Above my fireplace is a map (one of four in existence) from the New Zealand Parliamentary records showing the boundaries of the land it is about to take from all Maori to punish them for their uprising. What a pen they weilded to go with the victors’ gun.

Not necessary to run counterfactual histories. But for all our success, very few Maori feature in any of it.

I can’t come to a settled conclusion on this yet. Every postcolonial situation is different. Every national trajectory is different. So much of the long term record of both brands of government here stand us in positive stead compared to any other African country I can think of. That’s not a high benchmark.

Plenty of work to do, but it’s still fine to stand back and say why one is better or worse with as much objectivity as one can muster.

Thinking back on those opening words by John F Kennedy, we were damn lucky.

I’m going to leave the last word to Nelson Mandela, who has a great political legacy but a pretty mixed economic one.

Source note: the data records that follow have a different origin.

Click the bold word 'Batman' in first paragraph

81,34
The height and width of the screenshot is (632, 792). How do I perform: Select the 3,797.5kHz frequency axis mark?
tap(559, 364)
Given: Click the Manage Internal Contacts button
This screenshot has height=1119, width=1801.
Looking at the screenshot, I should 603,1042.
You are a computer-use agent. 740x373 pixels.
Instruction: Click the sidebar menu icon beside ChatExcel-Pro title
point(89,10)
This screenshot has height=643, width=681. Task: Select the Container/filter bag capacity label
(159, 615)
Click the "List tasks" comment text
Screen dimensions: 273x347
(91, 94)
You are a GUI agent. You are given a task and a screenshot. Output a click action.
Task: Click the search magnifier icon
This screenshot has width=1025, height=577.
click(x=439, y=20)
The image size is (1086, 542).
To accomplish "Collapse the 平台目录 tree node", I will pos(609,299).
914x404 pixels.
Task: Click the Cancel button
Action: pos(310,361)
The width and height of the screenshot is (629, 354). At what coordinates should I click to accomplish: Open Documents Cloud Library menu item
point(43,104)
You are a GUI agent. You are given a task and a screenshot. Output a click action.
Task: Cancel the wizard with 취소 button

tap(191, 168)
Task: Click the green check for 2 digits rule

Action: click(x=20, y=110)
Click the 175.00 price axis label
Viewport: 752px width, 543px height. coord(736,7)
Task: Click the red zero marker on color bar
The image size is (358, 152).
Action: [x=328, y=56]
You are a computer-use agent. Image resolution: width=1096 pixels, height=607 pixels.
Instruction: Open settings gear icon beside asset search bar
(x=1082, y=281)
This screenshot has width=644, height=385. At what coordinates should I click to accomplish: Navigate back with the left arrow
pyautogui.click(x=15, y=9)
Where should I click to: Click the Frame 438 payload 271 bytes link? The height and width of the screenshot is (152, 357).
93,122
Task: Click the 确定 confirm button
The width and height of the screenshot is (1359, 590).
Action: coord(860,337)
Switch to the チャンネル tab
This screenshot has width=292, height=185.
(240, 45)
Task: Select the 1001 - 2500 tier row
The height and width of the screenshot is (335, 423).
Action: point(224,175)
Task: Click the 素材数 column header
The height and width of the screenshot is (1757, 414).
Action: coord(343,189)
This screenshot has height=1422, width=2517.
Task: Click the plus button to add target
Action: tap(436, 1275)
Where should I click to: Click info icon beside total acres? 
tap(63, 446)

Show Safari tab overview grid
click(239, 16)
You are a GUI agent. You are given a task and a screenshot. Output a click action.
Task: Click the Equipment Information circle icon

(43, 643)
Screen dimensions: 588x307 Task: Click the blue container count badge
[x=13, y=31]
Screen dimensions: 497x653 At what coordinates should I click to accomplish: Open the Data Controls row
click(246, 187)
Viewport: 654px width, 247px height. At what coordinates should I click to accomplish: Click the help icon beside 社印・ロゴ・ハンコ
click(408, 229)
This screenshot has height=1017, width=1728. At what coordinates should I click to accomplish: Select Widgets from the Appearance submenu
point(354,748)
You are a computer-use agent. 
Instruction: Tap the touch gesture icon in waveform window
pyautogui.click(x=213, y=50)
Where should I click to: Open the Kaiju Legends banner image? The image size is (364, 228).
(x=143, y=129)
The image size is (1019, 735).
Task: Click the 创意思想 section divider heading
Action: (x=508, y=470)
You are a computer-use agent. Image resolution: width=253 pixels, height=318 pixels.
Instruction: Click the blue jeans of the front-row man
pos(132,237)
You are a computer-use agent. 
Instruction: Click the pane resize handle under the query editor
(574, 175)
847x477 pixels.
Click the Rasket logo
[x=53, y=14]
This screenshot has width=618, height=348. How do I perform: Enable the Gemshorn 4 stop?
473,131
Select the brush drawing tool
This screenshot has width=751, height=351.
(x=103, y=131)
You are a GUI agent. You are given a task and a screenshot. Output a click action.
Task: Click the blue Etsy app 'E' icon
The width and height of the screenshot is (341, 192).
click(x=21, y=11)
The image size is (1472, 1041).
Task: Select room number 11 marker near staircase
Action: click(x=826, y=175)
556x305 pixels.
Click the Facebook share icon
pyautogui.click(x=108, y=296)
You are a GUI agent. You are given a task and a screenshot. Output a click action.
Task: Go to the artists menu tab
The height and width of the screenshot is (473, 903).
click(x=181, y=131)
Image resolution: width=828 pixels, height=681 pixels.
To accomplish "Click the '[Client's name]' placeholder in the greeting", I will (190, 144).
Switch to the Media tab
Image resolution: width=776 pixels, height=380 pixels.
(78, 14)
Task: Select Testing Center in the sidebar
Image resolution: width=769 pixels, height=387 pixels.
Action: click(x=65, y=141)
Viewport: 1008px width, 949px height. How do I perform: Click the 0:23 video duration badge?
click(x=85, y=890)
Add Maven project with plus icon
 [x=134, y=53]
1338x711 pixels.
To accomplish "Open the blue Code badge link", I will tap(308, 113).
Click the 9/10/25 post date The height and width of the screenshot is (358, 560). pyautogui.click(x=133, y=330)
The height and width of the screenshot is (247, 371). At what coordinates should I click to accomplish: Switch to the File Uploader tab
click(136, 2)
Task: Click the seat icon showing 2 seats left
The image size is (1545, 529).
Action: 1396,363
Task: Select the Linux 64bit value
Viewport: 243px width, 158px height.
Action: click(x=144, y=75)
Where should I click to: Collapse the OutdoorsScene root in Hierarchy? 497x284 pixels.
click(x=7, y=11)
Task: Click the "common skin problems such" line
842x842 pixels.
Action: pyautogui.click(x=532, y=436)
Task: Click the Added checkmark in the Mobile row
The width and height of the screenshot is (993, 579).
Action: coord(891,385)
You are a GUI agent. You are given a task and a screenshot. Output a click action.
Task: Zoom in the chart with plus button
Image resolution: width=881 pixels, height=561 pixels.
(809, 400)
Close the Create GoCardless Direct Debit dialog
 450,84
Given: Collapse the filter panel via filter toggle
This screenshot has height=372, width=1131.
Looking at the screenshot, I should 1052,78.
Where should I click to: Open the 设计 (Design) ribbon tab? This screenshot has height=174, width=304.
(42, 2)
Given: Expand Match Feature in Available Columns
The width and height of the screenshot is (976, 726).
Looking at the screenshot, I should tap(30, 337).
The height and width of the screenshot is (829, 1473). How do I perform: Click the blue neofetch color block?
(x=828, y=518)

Here’s an excerpt from his closing at the trial that sentenced him for decades:

“During my lifetime I have dedicated myself to this struggle of the African people,” he said. “I have fought against white domination and I have fought against black domination. I have cherished the ideal of a democratic and free society in which all persons live together in harmony with equal opportunities. It is an ideal which I hope to live for and achieve. But if needs be, it is an ideal for which I am prepared to die.”